Regia di John Carpenter

con James Woods (Jack Crow), Daniel Baldwin (Anthony Montoya), Sheryl Lee (Katrina), Thomas Ian Griffith (Jan Valek), Maximillian Schell (Cardinale Alba), Tim Guinee (Padre Adam Guiteau), Mark Boone Junior (Caitlin), Gregory Sierra (Padre Giovanni), Cary- Hiroyuki Tagawa (David Deyo), Thomas Rosales Jr. (Ortega), Henry Kingi (Ortega), David Rowden (Bambi), John Furlong (Padre Joseph Molina).

PAESE: USA 1997
GENERE: Horror
DURATA: 108′

La squadra del cacciatore di vampiri Jack Crow subisce ingenti perdite a causa di un potentissimo vampiro. Con l’aiuto dell’unico sopravvissuto al massacro, di una biondona morsicata e di un pretino cerca di scoprire chi l’ha tradito…
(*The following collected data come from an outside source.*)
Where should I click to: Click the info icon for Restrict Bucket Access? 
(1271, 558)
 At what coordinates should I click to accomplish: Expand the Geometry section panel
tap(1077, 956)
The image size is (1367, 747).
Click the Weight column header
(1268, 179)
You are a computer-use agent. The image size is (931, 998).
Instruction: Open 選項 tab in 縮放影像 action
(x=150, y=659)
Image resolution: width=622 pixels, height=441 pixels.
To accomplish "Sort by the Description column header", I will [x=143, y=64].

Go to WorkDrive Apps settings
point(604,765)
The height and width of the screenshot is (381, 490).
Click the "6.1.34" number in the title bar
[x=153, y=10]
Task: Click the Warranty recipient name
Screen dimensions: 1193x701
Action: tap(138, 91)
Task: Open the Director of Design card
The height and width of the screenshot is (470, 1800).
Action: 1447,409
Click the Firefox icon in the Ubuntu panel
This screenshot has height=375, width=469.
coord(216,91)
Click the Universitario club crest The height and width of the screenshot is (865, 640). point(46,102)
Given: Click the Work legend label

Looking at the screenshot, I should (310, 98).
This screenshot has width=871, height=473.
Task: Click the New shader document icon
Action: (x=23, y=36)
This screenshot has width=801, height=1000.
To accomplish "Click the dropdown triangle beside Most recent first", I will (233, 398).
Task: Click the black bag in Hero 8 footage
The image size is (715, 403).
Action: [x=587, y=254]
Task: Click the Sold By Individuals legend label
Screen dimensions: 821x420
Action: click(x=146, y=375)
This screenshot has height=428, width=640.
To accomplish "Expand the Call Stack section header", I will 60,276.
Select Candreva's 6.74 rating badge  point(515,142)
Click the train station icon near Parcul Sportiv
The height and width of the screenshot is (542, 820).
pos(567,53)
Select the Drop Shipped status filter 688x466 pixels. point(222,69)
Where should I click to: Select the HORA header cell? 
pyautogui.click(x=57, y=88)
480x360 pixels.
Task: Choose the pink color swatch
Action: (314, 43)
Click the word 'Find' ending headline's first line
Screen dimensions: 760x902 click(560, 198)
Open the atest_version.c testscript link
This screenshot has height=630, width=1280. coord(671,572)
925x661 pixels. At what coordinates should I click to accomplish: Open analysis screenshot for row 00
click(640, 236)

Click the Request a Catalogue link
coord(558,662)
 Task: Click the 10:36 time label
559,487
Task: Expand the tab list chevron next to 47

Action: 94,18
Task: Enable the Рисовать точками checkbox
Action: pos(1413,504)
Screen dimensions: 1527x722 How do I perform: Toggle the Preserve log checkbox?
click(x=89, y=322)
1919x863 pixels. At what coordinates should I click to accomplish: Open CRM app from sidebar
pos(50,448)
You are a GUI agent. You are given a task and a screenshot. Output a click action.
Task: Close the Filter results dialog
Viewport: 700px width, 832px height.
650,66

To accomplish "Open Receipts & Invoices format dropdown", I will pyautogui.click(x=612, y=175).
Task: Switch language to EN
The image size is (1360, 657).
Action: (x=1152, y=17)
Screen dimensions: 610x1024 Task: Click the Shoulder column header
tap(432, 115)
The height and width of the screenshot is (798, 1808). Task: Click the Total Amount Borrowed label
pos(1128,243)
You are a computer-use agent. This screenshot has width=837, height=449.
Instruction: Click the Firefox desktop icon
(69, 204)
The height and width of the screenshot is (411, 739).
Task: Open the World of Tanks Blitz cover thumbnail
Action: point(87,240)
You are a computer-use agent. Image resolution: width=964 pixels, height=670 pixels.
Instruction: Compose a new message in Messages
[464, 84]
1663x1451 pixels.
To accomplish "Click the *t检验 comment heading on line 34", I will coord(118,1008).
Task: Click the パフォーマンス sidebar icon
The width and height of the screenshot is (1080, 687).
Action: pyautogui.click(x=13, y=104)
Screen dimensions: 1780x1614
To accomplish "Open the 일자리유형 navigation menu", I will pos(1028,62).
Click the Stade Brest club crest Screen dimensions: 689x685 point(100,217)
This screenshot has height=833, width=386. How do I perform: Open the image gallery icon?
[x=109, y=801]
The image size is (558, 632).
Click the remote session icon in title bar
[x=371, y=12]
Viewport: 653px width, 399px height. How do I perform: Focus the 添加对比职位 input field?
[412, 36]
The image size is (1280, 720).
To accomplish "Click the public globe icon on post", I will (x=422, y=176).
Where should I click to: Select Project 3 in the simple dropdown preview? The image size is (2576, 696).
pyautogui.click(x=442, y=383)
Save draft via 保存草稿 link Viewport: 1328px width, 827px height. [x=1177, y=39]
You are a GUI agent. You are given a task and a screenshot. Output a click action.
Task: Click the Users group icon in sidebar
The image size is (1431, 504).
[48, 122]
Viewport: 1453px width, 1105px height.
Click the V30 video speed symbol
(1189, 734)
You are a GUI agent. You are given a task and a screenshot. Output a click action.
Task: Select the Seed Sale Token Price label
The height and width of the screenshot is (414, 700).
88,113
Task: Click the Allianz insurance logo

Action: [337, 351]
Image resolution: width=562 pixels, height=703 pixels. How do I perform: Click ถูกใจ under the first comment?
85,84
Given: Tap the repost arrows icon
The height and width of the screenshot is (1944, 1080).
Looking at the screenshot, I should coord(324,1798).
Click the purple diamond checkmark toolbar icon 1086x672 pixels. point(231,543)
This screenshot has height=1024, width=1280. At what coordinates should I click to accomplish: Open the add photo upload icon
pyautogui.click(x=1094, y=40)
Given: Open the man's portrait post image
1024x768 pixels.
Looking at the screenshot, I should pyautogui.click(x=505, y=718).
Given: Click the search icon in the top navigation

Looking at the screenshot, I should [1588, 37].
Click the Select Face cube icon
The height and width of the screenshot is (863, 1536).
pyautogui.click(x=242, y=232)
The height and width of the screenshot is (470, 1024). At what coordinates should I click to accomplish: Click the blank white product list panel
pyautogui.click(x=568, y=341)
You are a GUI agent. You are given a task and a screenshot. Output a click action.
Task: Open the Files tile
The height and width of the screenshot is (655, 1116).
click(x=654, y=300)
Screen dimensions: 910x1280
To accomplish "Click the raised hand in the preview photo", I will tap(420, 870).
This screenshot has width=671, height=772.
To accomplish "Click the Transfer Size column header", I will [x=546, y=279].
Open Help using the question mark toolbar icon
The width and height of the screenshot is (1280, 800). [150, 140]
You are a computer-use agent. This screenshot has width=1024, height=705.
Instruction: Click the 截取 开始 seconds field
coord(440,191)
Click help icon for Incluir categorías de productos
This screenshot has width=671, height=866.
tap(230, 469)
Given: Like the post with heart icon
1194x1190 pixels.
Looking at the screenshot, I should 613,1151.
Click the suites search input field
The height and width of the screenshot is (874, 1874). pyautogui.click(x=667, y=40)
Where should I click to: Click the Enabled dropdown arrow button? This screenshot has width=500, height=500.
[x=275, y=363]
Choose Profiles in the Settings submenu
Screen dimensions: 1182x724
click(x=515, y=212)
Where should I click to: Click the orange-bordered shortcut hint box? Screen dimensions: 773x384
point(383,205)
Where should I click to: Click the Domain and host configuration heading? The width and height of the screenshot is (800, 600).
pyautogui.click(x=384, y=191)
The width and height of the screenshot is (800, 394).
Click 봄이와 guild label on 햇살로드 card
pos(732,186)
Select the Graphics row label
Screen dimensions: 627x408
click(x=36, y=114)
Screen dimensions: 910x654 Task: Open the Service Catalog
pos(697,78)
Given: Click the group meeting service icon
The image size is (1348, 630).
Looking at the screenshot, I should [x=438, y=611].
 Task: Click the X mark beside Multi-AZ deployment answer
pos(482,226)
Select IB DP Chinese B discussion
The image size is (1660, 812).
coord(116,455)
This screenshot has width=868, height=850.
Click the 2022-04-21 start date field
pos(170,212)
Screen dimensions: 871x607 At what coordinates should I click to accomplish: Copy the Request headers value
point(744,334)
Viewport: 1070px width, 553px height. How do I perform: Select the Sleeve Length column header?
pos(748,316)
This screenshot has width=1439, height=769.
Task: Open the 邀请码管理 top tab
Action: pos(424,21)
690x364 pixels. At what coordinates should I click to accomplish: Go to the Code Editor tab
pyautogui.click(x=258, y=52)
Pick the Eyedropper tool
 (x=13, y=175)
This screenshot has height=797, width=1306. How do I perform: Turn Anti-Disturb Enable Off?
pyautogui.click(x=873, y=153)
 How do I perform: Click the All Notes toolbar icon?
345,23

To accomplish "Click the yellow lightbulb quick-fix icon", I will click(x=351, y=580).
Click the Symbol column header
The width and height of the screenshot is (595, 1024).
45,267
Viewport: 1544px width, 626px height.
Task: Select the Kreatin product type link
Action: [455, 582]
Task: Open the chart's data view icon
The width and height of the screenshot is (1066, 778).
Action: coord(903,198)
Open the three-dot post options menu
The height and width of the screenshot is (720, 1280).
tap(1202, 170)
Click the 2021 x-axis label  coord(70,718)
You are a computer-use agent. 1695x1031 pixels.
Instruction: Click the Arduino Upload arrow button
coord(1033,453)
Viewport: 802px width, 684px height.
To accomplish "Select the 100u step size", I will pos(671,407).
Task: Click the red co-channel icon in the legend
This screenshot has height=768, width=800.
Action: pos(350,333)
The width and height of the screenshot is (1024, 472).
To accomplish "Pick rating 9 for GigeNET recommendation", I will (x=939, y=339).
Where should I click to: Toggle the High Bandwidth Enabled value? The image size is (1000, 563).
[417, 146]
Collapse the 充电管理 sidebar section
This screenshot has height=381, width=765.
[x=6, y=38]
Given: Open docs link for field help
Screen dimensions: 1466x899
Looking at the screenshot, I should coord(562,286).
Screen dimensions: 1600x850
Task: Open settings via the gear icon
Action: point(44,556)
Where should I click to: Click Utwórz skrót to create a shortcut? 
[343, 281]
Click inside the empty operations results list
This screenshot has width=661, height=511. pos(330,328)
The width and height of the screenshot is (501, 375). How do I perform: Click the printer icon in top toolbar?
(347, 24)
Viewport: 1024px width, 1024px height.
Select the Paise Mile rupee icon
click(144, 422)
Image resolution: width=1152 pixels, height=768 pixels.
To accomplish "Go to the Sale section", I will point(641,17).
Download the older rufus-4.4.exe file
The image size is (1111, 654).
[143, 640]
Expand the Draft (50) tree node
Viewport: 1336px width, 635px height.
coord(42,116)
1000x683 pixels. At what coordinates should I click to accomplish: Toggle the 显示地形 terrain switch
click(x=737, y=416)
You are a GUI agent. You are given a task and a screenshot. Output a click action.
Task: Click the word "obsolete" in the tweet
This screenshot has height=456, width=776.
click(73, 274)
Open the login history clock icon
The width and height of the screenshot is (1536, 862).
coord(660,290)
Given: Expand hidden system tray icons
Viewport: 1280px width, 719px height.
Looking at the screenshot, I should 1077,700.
Carpenter ha spesso dichiarato che, pur non avendone mai girato uno, tutti i suoi film sono “western travestiti”. Questo Vampires (tratto dal romanzo Vampire$ di John Steakley e adattato da Don Jakoby) è il suo non western più western di tutti: con un occhio rivolto a Peckinpah (la rappresentazione della violenza) e l’altro a Leone (le scelte registiche), Carpenter prende tutti gli elementi del genere – ambientazioni scarne e desolate, personaggi duri e puri, passo lento alternato all’azione ritmata – e li riorganizza per adattarli al film di vampiri. Di cui, a parte i vampiri, non ha praticamente nulla. Attinge piuttosto al mito dell’eroe solitario, all’epica della frontiera, e li fonde col fumetto, il b- movie, la letteratura horror. Il risultato è originale, spettacolare, grandioso. “Pessimista e di sinistra, pieno di sangue e ironia, visionario anche quando gioca basso, lontano anni luce da tutti gli horrorini che si fanno oggi, Carpenter è rimasto uno dei pochi a credere nel cinema di genere, o forse nel cinema, puro e semplice” (Paolo Mereghetti). Elogio all’amicizia virile, accesa critica alla Chiesa cattolica, è un ottimo esempio di buon cinema senza orpelli che rifiuta qualsiasi estetica modaiola post- moderna. Più politico di quanto possa sembrare (la Chiesa vista come azienda, la violenza come espressione degradata del capitalismo selvaggio) può contare su una serie di contributi tecnici preziosi, che vanno dalle magnifiche musiche dello stesso regista alla splendida fotografia di Gary B. Kibbe, fino all’interpretazione di un immenso Jimmy Woods nel ruolo del good bad guy. Consigliato ai profani del cinema carpenteriano che vogliono vedere un horror diverso, ma caposaldo assoluto per i fan del regista: in fin dei conti, è una summa di tutto il suo cinema. Due seguiti dimenticabili.